- Abbreviation: BOC
- General secretary: Joaquín Maurín
- Founded: 1931
- Dissolved: 1935
- Merger of: Catalan-Balearic Communist Federation (FCCB) Catalan Communist Party (PCC)
- Merged into: Workers' Party of Marxist Unification (POUM)
- Headquarters: Barcelona
- Ideology: Communism Revolutionary socialism Catalonia's self-determination
- Political position: Far-left

= Workers' and Peasants' Bloc =

Far-left political party in Spain from 1931 to 1935

The Workers' and Peasants' Bloc (Bloc Obrer i Camperol, BOC, Bloque Obrero y Campesino, BOC) was a "Right Opposition" communist group in Spain, centered in Catalonia.

==History==

BOC poster

BOC was founded in Barcelona in 1931, as the mass front of the Catalan-Balearic Communist Federation (FCCB), after the merger of the Catalan Communist Party into FCCB. FCCB, which made up the nucleus of BOC, later changed its name to Iberian Communist Federation, thus stating its intention to expand itself and BOC throughout Spain.

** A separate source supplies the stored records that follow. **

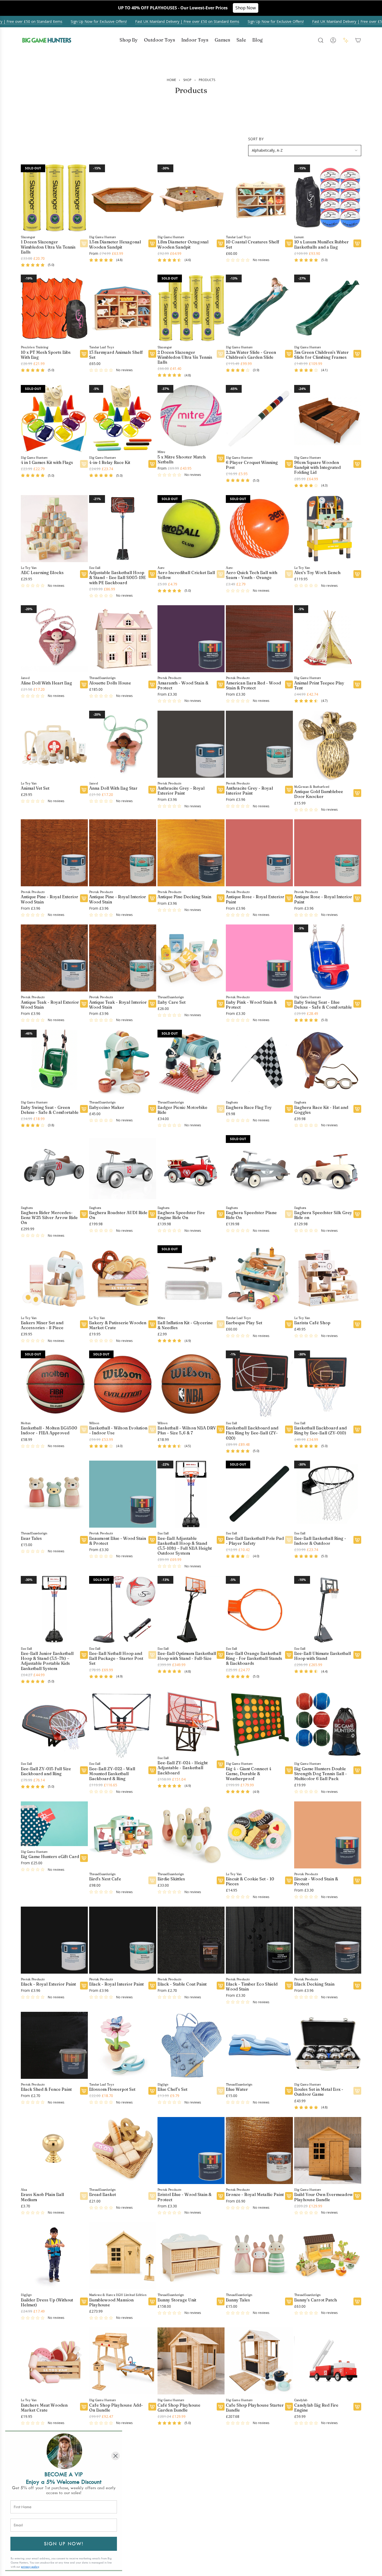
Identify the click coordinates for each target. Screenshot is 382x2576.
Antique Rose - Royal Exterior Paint (255, 899)
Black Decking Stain (314, 1983)
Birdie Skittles (171, 1878)
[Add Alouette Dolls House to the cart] (152, 684)
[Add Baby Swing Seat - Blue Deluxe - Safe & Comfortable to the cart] (357, 1003)
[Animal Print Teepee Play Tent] (327, 638)
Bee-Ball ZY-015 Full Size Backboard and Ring (46, 1771)
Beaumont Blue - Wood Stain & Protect (117, 1541)
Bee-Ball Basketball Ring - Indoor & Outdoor (320, 1541)
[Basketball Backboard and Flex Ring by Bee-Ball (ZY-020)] (259, 1383)
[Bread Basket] (122, 2150)
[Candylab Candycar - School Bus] (327, 2466)
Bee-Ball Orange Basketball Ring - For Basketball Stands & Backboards (254, 1658)
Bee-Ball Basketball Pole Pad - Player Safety (255, 1541)
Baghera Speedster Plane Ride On (251, 1215)
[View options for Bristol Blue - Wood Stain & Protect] (221, 2196)
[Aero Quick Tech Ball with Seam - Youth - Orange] (259, 528)
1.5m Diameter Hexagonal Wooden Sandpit (115, 244)
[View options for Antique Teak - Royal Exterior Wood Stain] (84, 1003)
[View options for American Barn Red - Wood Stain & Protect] (289, 684)
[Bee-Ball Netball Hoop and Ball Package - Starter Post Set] (122, 1609)
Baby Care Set (171, 1002)
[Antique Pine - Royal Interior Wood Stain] (122, 852)
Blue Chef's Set (172, 2089)
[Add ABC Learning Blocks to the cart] (84, 574)
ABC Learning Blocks (42, 572)
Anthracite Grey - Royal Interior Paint (249, 790)
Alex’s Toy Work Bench (317, 572)
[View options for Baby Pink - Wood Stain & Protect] (289, 1003)
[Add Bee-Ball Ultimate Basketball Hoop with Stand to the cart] (357, 1655)
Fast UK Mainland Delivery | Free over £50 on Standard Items (176, 21)
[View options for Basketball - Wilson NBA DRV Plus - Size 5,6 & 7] (221, 1429)
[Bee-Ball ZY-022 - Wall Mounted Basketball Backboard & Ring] (122, 1724)
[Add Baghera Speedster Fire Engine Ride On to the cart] (221, 1214)
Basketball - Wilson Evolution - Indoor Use (118, 1430)
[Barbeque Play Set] (259, 1278)
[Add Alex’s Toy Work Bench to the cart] (357, 574)
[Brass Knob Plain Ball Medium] (54, 2150)
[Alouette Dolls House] (122, 638)
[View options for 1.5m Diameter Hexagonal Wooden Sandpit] (152, 243)
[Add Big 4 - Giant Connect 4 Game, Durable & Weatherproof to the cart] (289, 1770)
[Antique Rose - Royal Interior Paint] (327, 852)
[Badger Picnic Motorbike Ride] (191, 1062)
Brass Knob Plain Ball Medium (42, 2197)
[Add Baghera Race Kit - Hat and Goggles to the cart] (357, 1109)
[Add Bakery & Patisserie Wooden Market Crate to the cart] (152, 1324)
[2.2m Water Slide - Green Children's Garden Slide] (259, 307)
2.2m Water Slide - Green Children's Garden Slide (251, 355)
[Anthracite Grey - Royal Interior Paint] (259, 743)
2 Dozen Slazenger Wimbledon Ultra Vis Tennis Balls (184, 357)
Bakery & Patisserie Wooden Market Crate (117, 1325)
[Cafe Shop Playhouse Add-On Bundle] (122, 2360)
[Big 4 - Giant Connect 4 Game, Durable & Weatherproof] (259, 1724)
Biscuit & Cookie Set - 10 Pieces (250, 1881)
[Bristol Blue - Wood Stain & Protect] (191, 2150)
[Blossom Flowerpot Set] (122, 2045)
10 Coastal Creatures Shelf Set (252, 244)
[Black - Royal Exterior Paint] (54, 1939)
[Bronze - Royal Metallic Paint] (259, 2150)
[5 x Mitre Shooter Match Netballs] (191, 415)
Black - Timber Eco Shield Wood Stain (252, 1986)
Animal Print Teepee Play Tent (319, 685)
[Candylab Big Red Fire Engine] (327, 2360)
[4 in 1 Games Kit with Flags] (54, 418)
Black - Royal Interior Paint (116, 1983)
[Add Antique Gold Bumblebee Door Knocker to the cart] (357, 793)
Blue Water (237, 2089)
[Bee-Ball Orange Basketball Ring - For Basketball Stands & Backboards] (259, 1609)
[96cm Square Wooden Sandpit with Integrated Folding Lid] (327, 418)
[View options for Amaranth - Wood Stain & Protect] (221, 684)
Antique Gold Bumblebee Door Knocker (318, 794)
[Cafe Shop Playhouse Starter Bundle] (259, 2360)
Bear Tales (31, 1538)
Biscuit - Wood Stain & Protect (316, 1881)
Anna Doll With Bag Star (113, 788)
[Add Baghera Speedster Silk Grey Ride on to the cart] (357, 1214)
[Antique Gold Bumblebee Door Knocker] (327, 745)
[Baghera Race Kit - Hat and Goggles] (327, 1062)
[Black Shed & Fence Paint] (54, 2045)
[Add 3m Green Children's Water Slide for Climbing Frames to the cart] (357, 353)
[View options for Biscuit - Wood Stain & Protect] (357, 1880)
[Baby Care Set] (191, 957)
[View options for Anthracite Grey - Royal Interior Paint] (289, 789)
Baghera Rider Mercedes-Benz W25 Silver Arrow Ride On (49, 1217)
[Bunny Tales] (259, 2255)
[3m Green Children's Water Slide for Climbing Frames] (327, 307)
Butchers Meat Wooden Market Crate (44, 2407)
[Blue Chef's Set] (191, 2045)
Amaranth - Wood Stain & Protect (182, 685)
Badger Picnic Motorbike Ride (182, 1110)
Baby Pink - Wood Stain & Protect (251, 1004)
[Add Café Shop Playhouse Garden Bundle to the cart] (221, 2406)
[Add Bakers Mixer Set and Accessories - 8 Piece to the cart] (84, 1324)
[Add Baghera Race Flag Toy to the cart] (289, 1109)
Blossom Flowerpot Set (112, 2089)
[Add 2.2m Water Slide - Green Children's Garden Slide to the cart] (289, 353)
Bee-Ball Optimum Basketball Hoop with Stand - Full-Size (186, 1656)
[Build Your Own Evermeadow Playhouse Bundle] (327, 2150)
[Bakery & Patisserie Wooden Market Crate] (122, 1278)
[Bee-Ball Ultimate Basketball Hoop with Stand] (327, 1609)
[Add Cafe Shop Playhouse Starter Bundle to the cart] (289, 2406)
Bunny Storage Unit (176, 2299)
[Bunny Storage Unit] (191, 2255)
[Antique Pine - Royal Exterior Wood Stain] (54, 852)
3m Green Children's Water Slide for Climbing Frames (321, 355)
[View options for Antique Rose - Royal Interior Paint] (357, 898)
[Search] (320, 40)
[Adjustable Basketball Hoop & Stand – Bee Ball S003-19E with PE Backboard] (122, 528)
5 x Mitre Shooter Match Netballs (181, 459)
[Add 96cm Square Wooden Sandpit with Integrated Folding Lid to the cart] (357, 464)
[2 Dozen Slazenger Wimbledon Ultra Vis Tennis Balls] (191, 307)
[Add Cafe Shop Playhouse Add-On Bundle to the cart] (152, 2406)
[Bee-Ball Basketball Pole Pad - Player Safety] (259, 1493)
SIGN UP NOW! (63, 2543)
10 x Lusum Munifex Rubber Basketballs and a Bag (321, 244)
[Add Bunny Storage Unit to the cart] (221, 2301)
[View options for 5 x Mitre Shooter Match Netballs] (221, 458)
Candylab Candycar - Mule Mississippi (252, 2513)
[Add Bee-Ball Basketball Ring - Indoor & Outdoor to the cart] (357, 1539)
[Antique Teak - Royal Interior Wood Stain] (122, 957)
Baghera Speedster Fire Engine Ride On (181, 1215)
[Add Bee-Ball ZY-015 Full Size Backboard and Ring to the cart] (84, 1770)
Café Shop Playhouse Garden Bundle (178, 2407)
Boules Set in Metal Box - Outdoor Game (318, 2091)
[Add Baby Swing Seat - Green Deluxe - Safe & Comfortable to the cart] (84, 1109)
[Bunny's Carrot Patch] (327, 2255)
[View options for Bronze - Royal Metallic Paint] (289, 2196)
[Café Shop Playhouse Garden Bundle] (191, 2360)
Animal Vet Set (35, 788)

Prominent leaders of BOC were Joaquín Maurín, Hilari Arlandis, Jordi Arquer, Pere Bonet, Víctor Colomer, Abelard Tona Nadalmai and Àngel Estivill. In November 1935, the majority of BOC merged with the Trotskyist Communist Left of Spain (ICE) to form the Workers' Party of Marxist Unification (POUM; Catalan: Partit Obrer d'Unificació Marxista). The minority stayed out of the merger and later joined the Unified Socialist Party of Catalonia (PSUC).

==Publications==
The central publication of BOC was La Batalla. BOC also published L'Hora and El Front in Barcelona, L'Espurna in Girona and Avant in Lleida.